* **TEXTO CITADO**:
En la primera mitad del siglo XX, la Ley de la Silla fue una iniciativa precursora en materia de derechos laborales en Chile y hasta hoy figura en los anales de la historia de las llamadas leyes sociales. Nosotros en el siglo XXI tenemos ahora nuestra propia Ley de la Silla, aunque creo que no tendrá la relevancia de su antecesora y pasará más bien sin pena ni gloria como una más de las restricciones a la libertad personal que nos imponen los gobiernos.

Se trata de una ley que prohíbe  a los menores de 12 años ocupar el asiento delantero de un automóvil y que exige transportar a los menores de 9 años en sillas especiales.

Son varias las preguntas que surgen cuando estamos frente a este tipo de leyes. La primera es: ¿Por qué el Estado tiene que obligar a los padres a tomar determinadas medidas para proteger la vida de sus hijos, que obviamente es una responsabilidad y prioridad de los progenitores? Luego, uno debiera preguntarse: ¿Qué evidencia hay de que esta medida será más eficaz que las que toma un padre actualmente para proteger la vida de los niños?

Al examinar los datos disponibles, uno puede concluir que estas medidas se imponen sin que ninguna evidencia respalde su eficacia.

En el caso de las sillas, estudios realizados en Estados Unidos con datos de muertes por accidente de niños entre 2 y 6 años desde 1975 en adelante, muestran que no hay diferencias entre los niños que viajaban en una silla y aquellos que lo hacían protegidos por un cinturón de seguridad. La evidencia es robusta en señalar esto. También hay evidencia para nuestro país que indica que las muertes de niños menores de 9 se han mantenido constantes en los últimos quince años, pese al importante aumento en el parque automotriz. Las lesiones por accidentes, por su parte, han disminuido significativamente, lo que es un indicador de que las medidas que regían hasta esta ley —cinturones de seguridad para los niños mayores— resolvían adecuadamente el problema.

Son innumerables los costos y dificultades que enfrentan las familias y la sociedad para cumplir con esta ley. De partida está el costo de las sillas y los kits que permiten instalarlas y utilizarlas después en coches de paseo, que llega a cifras muy importantes y que muchas familias no pueden abordar sin grandes sacrificios. Enseguida, está la necesidad de contar con automóviles de gran tamaño para acomodar a los niños. La mayoría de los autos hoy día tiene espacio para dos sillas en su asiento trasero. Hay familias que tendrán que cambiar el auto por esta ley, lo que es francamente absurdo e inabordable para muchos.

También está el tema de los turnos para llevar a los niños a los colegios. Habrá que preocuparse no solamente de los propios autos, sino además de los autos de los otros padres y madres del turno. Es posible incluso que se produzca “segregación” a quienes tienen autos pequeños.

* **LISTA DE TAREAS**:
1. Según el texto sobre la Ley de la Silla, ¿a qué menores prohíbe la nueva ley ocupar el asiento delantero de un automóvil?
2. ¿Puedes reescribir el tramo del texto sobre la Ley de la Silla que va desde "En la primera" hasta "en sillas especiales.", cambiando "automóvil" por "vehículo"?
3. ¿Puedes seguir escribiendo el texto sobre la Ley de la Silla a partir del punto en que termina?
Los ítems no guardan relación alguna con el texto sobre la Ley de la Silla.

* **LISTA DE ÍTEMS**:

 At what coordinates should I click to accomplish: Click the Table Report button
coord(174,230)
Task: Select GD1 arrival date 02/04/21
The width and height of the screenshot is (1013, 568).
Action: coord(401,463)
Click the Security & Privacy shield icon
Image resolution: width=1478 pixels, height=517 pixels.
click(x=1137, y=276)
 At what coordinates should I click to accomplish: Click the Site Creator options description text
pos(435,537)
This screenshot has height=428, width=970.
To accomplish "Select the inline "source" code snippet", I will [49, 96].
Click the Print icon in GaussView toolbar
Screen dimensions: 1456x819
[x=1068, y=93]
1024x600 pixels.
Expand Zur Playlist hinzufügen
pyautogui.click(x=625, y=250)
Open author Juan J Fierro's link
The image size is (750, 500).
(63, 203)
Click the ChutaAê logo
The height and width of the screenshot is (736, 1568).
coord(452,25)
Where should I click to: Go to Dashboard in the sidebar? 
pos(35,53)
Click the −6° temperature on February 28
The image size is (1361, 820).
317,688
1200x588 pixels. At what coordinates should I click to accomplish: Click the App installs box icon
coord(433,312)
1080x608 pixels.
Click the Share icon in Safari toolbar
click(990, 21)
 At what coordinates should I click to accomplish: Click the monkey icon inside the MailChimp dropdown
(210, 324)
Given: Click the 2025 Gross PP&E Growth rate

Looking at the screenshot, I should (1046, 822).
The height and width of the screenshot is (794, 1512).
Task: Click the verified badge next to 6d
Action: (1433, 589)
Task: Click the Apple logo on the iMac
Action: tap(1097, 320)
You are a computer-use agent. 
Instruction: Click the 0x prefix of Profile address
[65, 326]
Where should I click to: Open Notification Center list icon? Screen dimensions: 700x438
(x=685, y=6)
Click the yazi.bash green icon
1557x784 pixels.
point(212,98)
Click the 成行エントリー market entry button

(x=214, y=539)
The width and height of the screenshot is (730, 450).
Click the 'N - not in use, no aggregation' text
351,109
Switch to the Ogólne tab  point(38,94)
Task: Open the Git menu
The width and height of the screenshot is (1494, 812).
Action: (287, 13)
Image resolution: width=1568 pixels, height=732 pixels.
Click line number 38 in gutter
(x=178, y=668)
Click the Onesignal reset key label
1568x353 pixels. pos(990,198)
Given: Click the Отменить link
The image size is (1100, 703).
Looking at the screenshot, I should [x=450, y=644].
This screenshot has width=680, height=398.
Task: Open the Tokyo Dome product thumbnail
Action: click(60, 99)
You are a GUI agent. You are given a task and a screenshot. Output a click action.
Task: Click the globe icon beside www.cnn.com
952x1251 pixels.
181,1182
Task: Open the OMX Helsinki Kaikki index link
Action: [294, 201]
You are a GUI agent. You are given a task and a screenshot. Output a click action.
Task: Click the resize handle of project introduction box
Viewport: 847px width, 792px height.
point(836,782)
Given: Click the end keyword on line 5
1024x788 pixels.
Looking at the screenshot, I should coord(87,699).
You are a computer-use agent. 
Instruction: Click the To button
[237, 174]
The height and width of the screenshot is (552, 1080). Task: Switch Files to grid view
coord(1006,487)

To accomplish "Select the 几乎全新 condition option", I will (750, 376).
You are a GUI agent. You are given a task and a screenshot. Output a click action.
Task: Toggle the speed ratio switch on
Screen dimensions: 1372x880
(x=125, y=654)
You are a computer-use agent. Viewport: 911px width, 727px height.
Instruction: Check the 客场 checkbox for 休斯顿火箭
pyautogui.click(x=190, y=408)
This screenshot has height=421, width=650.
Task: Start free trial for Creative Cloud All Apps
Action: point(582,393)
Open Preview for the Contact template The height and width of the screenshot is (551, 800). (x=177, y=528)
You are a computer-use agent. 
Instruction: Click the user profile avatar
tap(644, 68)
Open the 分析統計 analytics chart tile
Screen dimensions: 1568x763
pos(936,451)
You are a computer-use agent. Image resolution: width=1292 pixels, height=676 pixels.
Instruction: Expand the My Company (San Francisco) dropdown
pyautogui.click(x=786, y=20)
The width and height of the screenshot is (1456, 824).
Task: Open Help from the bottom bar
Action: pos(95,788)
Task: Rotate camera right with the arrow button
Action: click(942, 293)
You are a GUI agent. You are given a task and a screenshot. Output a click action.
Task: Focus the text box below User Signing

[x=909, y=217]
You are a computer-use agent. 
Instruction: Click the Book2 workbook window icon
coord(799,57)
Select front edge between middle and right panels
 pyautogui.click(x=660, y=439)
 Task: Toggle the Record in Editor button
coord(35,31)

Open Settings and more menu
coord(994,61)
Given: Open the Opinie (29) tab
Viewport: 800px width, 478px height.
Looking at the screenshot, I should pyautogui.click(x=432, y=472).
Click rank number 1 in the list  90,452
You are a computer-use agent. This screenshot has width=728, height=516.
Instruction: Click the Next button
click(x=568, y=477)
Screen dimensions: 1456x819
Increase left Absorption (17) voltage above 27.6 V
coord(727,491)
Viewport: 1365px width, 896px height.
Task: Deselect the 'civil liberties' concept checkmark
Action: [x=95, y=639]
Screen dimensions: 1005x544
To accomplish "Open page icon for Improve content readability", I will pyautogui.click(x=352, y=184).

* **RESPUESTAS POR TAREA**:
1. A los menores de 12 años.

2.
En la primera mitad del siglo XX, la Ley de la Silla fue una iniciativa precursora en materia de derechos laborales en Chile y hasta hoy figura en los anales de la historia de las llamadas leyes sociales. Nosotros en el siglo XXI tenemos ahora nuestra propia Ley de la Silla, aunque creo que no tendrá la relevancia de su antecesora y pasará más bien sin pena ni gloria como una más de las restricciones a la libertad personal que nos imponen los gobiernos.

Se trata de una ley que prohíbe  a los menores de 12 años ocupar el asiento delantero de un vehículo y que exige transportar a los menores de 9 años en sillas especiales.

3.
Está también el costo de fiscalizar estas medidas. ¿Creemos que el mejor uso de los carabineros, entrenados en materia de seguridad, será fiscalizar autos de mamás que lleven niños al colegio, o más bien debieran estar en las calles evitando que se roben o asalten esos autos, las viviendas y las personas?

Por último, la ley es discriminatoria, porque no es exigible para taxis ni quienes realizan transporte escolar remunerado. Curioso, porque son las circunstancias en que terceros transportan a los niños lo que podría justificar mayor regulación. Pero el poder de presión de los grupos de interés parece ser más importante para el Gobierno.

Desgraciadamente, esta medida se inscribe entre aquellas en que el Gobierno se arroga el derecho a protegernos, sin preguntarnos, y restringiendo de hecho nuestra libertad. No hay razón para ello desde el momento en que no hay terceros, distintos a los padres y sus hijos, que se vean afectados por lo que ocurra con estas normas. No se trata de proteger a la sociedad de nuestras conductas, sino a nosotros mismos.

Hago el símil con la ley que prohibió la venta de Super Ocho y otras golosinas en los colegios, más otras restricciones que pretenden introducir a nuestra dieta los llamados “fascistas de la comida” que quieren decirnos qué podemos comer y qué no. Esta tendencia a regular cuestiones que están en el ámbito de decisiones personales o familiares y que no afectan a terceros, les quita a los padres la responsabilidad de cuidar a sus hijos, de formarlos y educarlos, para entregarle esa misión al Estado. Así se crean sociedades menos responsables y que le piden todo al Gobierno.

Nuestros gobiernos hoy día no cumplen bien con sus responsabilidades básicas, como resguardar el orden público o auxiliar a los más necesitados, y paradojalmente adquieren cada vez más tareas y funciones que no les son propias y pertenecen al ámbito personal y familiar. Si quienes creemos en la libertad no levantamos nuestra voz, esta tendencia a capturar el Estado para lograr fines de grupos de interés seguirá creciendo.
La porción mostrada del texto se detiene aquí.